* _Exercise details_: Faithfully repeat all of the records, as they are written below.

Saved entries
###

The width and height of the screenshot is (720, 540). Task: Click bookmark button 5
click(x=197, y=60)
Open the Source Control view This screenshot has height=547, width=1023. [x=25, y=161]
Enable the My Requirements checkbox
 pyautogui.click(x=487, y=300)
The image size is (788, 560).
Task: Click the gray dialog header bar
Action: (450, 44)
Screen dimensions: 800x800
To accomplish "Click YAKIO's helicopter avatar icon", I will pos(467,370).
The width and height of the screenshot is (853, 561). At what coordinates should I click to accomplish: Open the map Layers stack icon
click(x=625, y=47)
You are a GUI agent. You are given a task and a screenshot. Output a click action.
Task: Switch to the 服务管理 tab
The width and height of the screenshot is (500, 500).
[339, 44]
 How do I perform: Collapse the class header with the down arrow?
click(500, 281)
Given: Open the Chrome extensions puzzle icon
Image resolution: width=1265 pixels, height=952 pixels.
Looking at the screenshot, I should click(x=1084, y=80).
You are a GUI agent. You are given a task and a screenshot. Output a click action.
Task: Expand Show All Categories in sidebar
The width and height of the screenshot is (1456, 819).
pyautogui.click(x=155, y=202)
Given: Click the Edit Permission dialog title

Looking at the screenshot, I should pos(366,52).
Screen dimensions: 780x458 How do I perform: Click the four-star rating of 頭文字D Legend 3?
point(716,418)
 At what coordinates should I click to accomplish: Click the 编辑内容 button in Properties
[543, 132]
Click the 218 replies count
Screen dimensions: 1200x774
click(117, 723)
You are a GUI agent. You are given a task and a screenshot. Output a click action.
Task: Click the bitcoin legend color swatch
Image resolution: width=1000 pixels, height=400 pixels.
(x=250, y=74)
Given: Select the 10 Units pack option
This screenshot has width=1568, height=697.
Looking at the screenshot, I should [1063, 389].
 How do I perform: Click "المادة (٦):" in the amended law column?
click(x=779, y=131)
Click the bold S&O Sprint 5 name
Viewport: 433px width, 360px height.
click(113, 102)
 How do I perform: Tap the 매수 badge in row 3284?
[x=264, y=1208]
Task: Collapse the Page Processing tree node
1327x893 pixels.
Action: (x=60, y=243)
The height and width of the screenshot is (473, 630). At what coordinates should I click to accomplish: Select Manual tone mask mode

###

* _Exercise response_:
The width and height of the screenshot is (720, 540). Task: Click bookmark button 5
click(x=197, y=60)
Open the Source Control view This screenshot has height=547, width=1023. [x=25, y=161]
Enable the My Requirements checkbox
 pyautogui.click(x=487, y=300)
The image size is (788, 560).
Task: Click the gray dialog header bar
Action: (450, 44)
Screen dimensions: 800x800
To accomplish "Click YAKIO's helicopter avatar icon", I will pos(467,370).
The width and height of the screenshot is (853, 561). At what coordinates should I click to accomplish: Open the map Layers stack icon
click(x=625, y=47)
You are a GUI agent. You are given a task and a screenshot. Output a click action.
Task: Switch to the 服务管理 tab
The width and height of the screenshot is (500, 500).
[339, 44]
 How do I perform: Collapse the class header with the down arrow?
click(500, 281)
Given: Open the Chrome extensions puzzle icon
Image resolution: width=1265 pixels, height=952 pixels.
Looking at the screenshot, I should click(x=1084, y=80).
You are a GUI agent. You are given a task and a screenshot. Output a click action.
Task: Expand Show All Categories in sidebar
The width and height of the screenshot is (1456, 819).
pyautogui.click(x=155, y=202)
Given: Click the Edit Permission dialog title

Looking at the screenshot, I should pos(366,52).
Screen dimensions: 780x458 How do I perform: Click the four-star rating of 頭文字D Legend 3?
point(716,418)
 At what coordinates should I click to accomplish: Click the 编辑内容 button in Properties
[543, 132]
Click the 218 replies count
Screen dimensions: 1200x774
click(117, 723)
You are a GUI agent. You are given a task and a screenshot. Output a click action.
Task: Click the bitcoin legend color swatch
Image resolution: width=1000 pixels, height=400 pixels.
(x=250, y=74)
Given: Select the 10 Units pack option
This screenshot has width=1568, height=697.
Looking at the screenshot, I should [1063, 389].
 How do I perform: Click "المادة (٦):" in the amended law column?
click(x=779, y=131)
Click the bold S&O Sprint 5 name
Viewport: 433px width, 360px height.
click(113, 102)
 How do I perform: Tap the 매수 badge in row 3284?
[x=264, y=1208]
Task: Collapse the Page Processing tree node
1327x893 pixels.
Action: (x=60, y=243)
The height and width of the screenshot is (473, 630). At what coordinates should I click to accomplish: Select Manual tone mask mode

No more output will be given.